» **Instructions for the task**
Extract from the entries below, exactly as given, only the lines from the line containing "Given: Expand the Advanced sidebar section" to the line containing "Image resolution: width=723", both lines included.

» **Data provided**
^^^^

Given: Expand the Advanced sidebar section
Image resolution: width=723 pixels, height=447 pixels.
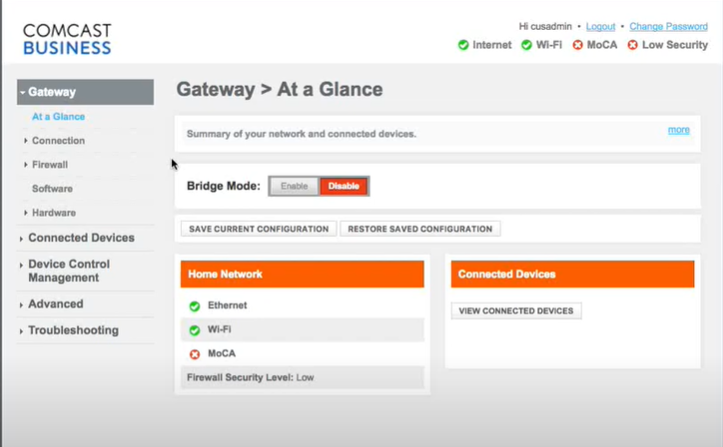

^^^^

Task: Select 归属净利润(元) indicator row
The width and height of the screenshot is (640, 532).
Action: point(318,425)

^^^^

» **Task output**
Given: Expand the Advanced sidebar section
Image resolution: width=723 pixels, height=447 pixels.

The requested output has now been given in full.